Both platforms intentionally limit user control for the sake of usability and app compatibility:


  • Android: Google’s ecosystem is built on data sharing and ad tracking, so strict whitelisting of domains, messages, and emails would break core functionality.
  • Windows 10/11: You can do some control via firewall rules, group policy, or registry tweaks, but it's tedious, fragile, and not designed for non-enterprise users.

That said — there are partial solutions.




✅ CURRENT TOOLS YOU CAN EXPLORE​


🔸 For websites only (whitelist based filtering)​


  1. NetGuard (Android)
    • Open-source firewall (no root required)
    • Lets you allow/block specific apps and addresses.
    • Can use a whitelist mode with a bit of configuration.
    • URL/domain-level filtering is possible with custom hosts/DNS.
  2. RethinkDNS + Firewall (Android)
    • Very powerful and privacy-first
    • Supports DNS filtering and firewall rules
    • Can create allow-only DNS rules using blocklists
  3. Pi-hole (Network-Wide)
    • Runs on Raspberry Pi or Linux server
    • Acts as a DNS sinkhole → can allow/block by domain
    • Can be configured to only allow a whitelist of domains
    • Works across all devices if you route traffic through it



🔸 For SMS / chat apps / text messages​


Android doesn't expose SMS controls enough for this, but:


  • SMS Organizer or Silence.IM allows some control over who can reach you, but no "whitelist only" SMS blockers exist natively.

Workaround: Use automation apps like Tasker or Automate, which can trigger based on incoming SMS source and block/ignore them unless they match your rules.




🔸 For email sources​


This depends on your email client.

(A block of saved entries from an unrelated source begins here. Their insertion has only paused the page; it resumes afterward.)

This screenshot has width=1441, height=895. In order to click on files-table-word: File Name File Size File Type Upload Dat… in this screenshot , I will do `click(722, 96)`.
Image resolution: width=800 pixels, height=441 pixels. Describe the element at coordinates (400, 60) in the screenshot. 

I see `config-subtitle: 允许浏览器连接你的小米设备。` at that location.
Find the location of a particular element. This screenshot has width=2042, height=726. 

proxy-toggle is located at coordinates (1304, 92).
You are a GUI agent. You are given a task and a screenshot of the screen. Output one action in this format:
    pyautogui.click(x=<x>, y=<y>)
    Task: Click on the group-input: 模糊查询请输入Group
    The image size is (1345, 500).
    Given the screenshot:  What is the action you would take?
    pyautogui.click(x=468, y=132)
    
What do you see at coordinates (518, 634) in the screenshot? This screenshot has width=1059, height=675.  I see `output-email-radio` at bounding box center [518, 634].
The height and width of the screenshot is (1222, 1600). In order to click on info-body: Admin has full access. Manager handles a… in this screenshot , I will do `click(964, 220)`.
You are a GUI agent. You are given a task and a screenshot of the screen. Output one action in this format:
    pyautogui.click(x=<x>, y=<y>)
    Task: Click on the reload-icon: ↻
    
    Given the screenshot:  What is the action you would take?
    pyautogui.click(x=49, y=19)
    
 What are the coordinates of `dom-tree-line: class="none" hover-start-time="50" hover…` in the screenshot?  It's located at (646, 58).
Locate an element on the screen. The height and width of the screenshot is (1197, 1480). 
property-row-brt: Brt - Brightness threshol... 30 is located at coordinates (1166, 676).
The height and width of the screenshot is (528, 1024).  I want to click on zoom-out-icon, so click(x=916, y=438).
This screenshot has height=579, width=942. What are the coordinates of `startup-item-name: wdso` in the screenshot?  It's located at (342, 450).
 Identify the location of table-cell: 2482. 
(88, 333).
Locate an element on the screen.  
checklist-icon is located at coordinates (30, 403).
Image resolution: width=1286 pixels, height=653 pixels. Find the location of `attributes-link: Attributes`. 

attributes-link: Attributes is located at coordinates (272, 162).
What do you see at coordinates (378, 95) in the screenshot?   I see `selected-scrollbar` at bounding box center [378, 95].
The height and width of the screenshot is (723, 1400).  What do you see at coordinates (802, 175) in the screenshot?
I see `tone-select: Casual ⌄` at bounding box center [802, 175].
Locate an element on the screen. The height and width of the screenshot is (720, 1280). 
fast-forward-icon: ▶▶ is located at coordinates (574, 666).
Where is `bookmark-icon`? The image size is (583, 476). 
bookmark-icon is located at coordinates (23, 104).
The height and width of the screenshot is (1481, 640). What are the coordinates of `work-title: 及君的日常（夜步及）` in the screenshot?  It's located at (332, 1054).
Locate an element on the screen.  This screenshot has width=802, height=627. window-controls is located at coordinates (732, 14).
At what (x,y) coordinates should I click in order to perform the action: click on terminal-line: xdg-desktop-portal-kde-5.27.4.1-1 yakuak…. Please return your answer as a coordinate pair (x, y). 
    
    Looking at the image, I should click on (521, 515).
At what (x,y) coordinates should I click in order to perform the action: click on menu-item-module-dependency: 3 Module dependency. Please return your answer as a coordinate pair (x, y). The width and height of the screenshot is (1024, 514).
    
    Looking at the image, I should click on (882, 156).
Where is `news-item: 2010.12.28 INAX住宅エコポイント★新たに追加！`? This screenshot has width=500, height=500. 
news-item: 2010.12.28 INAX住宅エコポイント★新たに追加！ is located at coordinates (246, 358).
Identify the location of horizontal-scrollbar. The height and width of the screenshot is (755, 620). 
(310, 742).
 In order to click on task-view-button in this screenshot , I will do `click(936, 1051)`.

You could:


  • Use ProtonMail or Tutanota, which have strict sender filters.
  • Or with Gmail, create filters to:
    • Mark unknown senders as spam
    • Only allow specific domains through inbox

But true whitelist-only behavior (where the app just refuses to even receive the message from a non-whitelisted address) is rare outside of corporate email systems.

Maybe these suggestions will help you.